#### WHAT TO PRODUCE:
List every court case named in the voting rights timeline below.

In March 1962, the Warren Court ruled in Baker v. Carr (1962) that redistricting qualifies as a justiciable question, thus enabling federal courts to hear redistricting cases.
In February 1964, the Warren Court ruled in Wesberry v. Sanders (1964) that districts in the United States House of Representatives must be approximately equal in population. 
In June 1964, the Warren Court ruled in Reynolds v. Sims (1964) that each chamber of a bicameral state legislature must have electoral districts roughly equal in population. 
1964
Poll Tax payment prohibited from being used as a condition for voting in federal elections by the Twenty-fourth Amendment to the United States Constitution.
1965
 Protection of voter registration and voting for racial minorities, later applied to language minorities, is established by the Voting Rights Act of 1965. This has also been applied to correcting discriminatory election systems and districting.
In Harman v. Forssenius the Supreme Court ruled that poll taxes or "equivalent or milder substitutes" cannot be imposed on voters.
1966
 Tax payment and wealth requirements for voting in state elections are prohibited by the Supreme Court in Harper v. Virginia Board of Elections. The poll tax would remain on the books, unenforceable, until 2020.

1970s

1970
 Alaska ends the use of literacy tests.

(Records from a pointing dataset)
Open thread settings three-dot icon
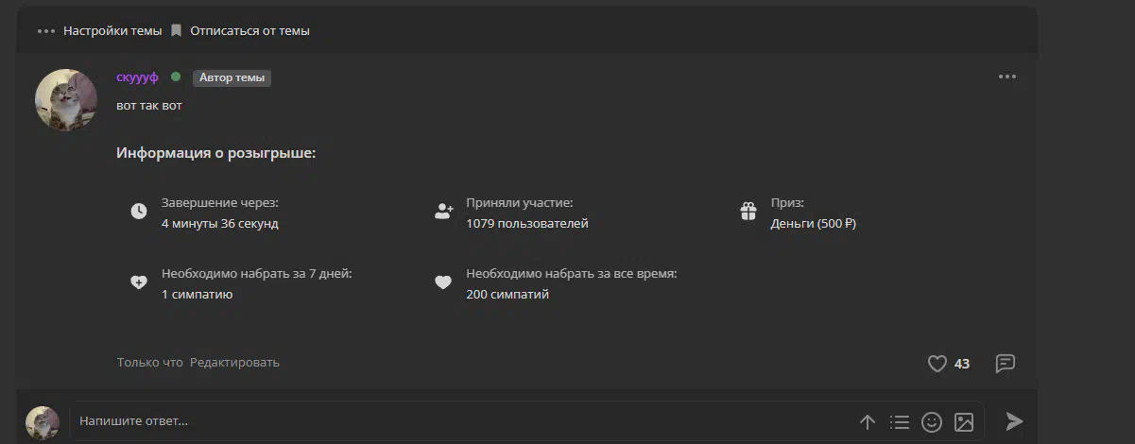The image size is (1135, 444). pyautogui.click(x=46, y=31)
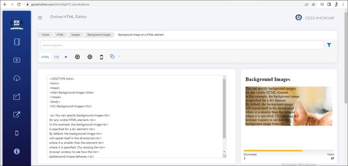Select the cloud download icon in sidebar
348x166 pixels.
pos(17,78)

#### WRITTEN RESPONSE:
Baker v. Carr, Wesberry v. Sanders, Reynolds v. Sims, Harman v. Forssenius, Harper v. Virginia Board of Elections